相続の遺留分とは何か

相続財産をどのように分配するかは、遺言によって自由に定めることができます。しかし、それによって生活が脅かされる存在がいます。それは、故人の収入を頼って生活していた配偶者や子などの遺族です。相続の遺留分とは、このような不利益を回避するために、民法において定められた規定です。

具体的には、民法の1028条に規定がおかれています。これによると、遺留分を主張できる人間は、被相続人の配偶者か、直系尊属に限られています。兄弟姉妹が排除されているのは、通常独立して生計を立てているため、認める必要がないためです。具体的な配分は、直系尊属がのみが相続人の場合、故人の全体財産の3分の1です。

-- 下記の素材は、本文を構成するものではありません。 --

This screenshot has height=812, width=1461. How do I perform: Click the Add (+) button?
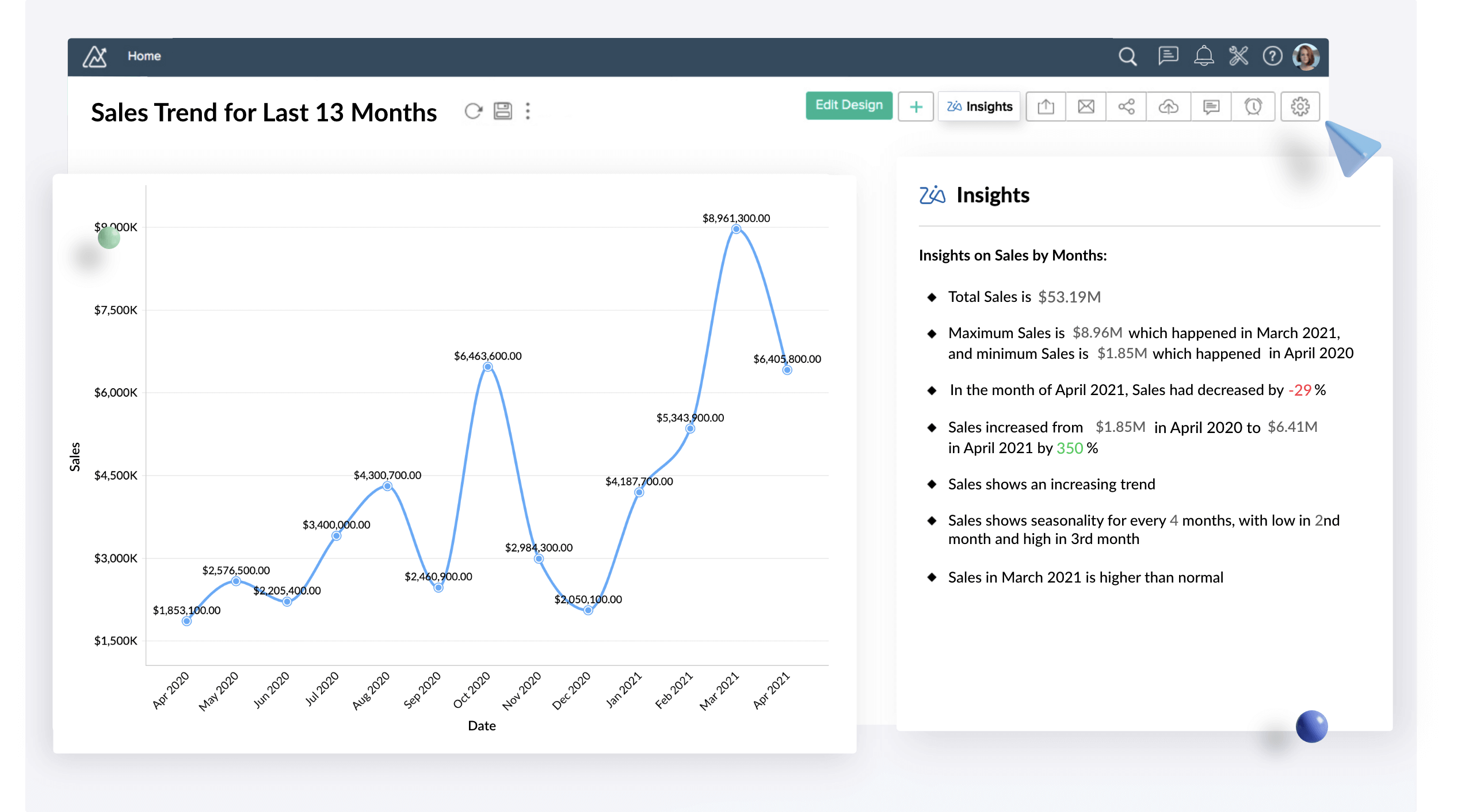coord(916,107)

それ以外であれば、2分の1が具体的な遺留分となります。この権利は放棄することもできますが、その場合は家庭裁判所の許可が必要です。特定の相続人が放棄した場合、その効果は他の者には影響しないので、取り分が増えるということは有りません。また、この規定は遺族の生活を保障する目的であるため、強行規定として、当事者間の法律関係を律するものです。

したがって、裁判所の許可をもらっていない段階では、権利の主張は自由にすることができます。ただし、遺留分を算定する前には、その財産額がどのくらいあるかを、まずは確定しなければなりません。ここで争いが生じる場合は、裁判によって確定します。そして、それが確定した場合に、具体的に遺留分がいくらかが定まります。